©EDSA | Insights | Cultivating Connections | West Lake Park

From personal growth and resource sharing to health and well-being, there are many benefits to staying connected. In fact, Psychologist Abraham Maslow first highlighted the importance of togetherness in 1943 through his Hierarchy of Needs, indicating that feelings of ‘love and belonging’ are necessary to achieving a rich and fulfilling life.

Various studies have since backed Maslow’s claim, with one even uncovering that experiencing social detachment effects the body in the same way as physical pain (Forbes). And, while there is surely no lack of evidence surrounding human connection as being essential to life, the question remains: How do we continue cultivating bonds between people when solitary activities like remote work and social media usage are becoming more prevalent? Many times, the answer lies in conscious planning.

©EDSA | Insights | Cultivating Connections | Bahia Mar

Undoubtably, plugged-in, connected communities share similar core attributes – a culmination of smart design practices, public amenities and local conveniences that just make sense. Such characteristics, paired with the needs and desires of local people, have the ability to not only define unique and successful neighborhood frameworks, but create more spontaneous encounters with both nature and fellow residents alike.

Consider Boulder, Colorado, and Raleigh, North Carolina. Two US cities, nearly 1,700 miles apart but both highly ranked on U.S. News and World Report’s Best Places to Live. While Boulder takes advantage of its surrounding nature with forest bathing and various outdoor wellness activities, Raleigh leverages its research and technology roots through museums and investment in the downtown core as a hub for innovation. While they have their differences, from climate to economic development, both cities provide amenities that speak directly to the local people and successfully encourage community engagement with a welcoming integration of the public realm.

©EDSA | Insights | Cultivating Connections | Pompano Beach

So, while selected amenities typically align with the needs of residents, there are a handful of elements that should be considered regardless of location. Public-facing features like parks, greenways and promenades make a difference. For example, in Pompano Beach in Florida, the city has experienced a 13 percent uptick in property values and a 10 decrease in crime rates since revitalizing their mile-long beachfront corridor. Additionally, there has been a 63 percent rise in residents’ physical activity as credited to the introduction of spaces for farmers markets, outdoor fitness zones and walking trails. Such community-driven assets are a surefire way to get people out and about and connecting with others in new and unexpected ways.

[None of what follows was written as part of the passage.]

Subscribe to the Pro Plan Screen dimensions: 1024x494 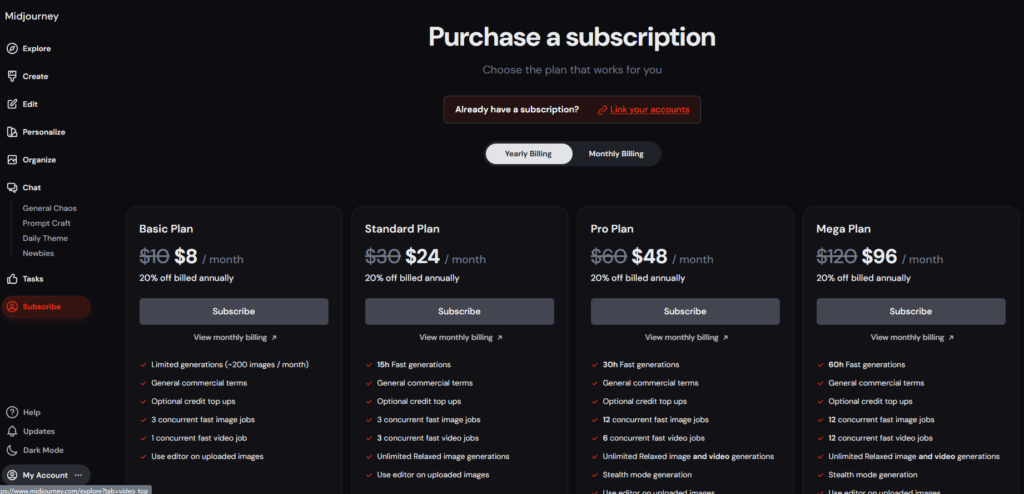tap(685, 312)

But it shouldn’t stop there. For new developments or revitalization projects, planners, designers and developers alike should encourage a juxtaposition within the existing community fabric that promotes social interaction. Using a ‘15-minute-city’ lens, designating areas for grocery stores, hospitals, pharmacies and other essential services that are located just a short walk away are a must. Why opt for tele-health when there is an urgent care right down the road? Or why rely on Amazon for household items when there’s a convenience store steps outside your front door? In this day age of a ‘click away’ mentality, it’s essential that community and convenience work in harmony for connections to truly thrive.

©EDSA | Insights | Cultivating Connections | Wildflower & Silverpalm Park

Whether for protection and survival or security and companionship, cultivating links between people and their surroundings is a must for the physical and mental wellness of today’s society. And as we aim to create neighborhoods that get people outdoors, design and development disciplines must work together to ensure our communities remain rooted in the encouragement of spontaneous interactions.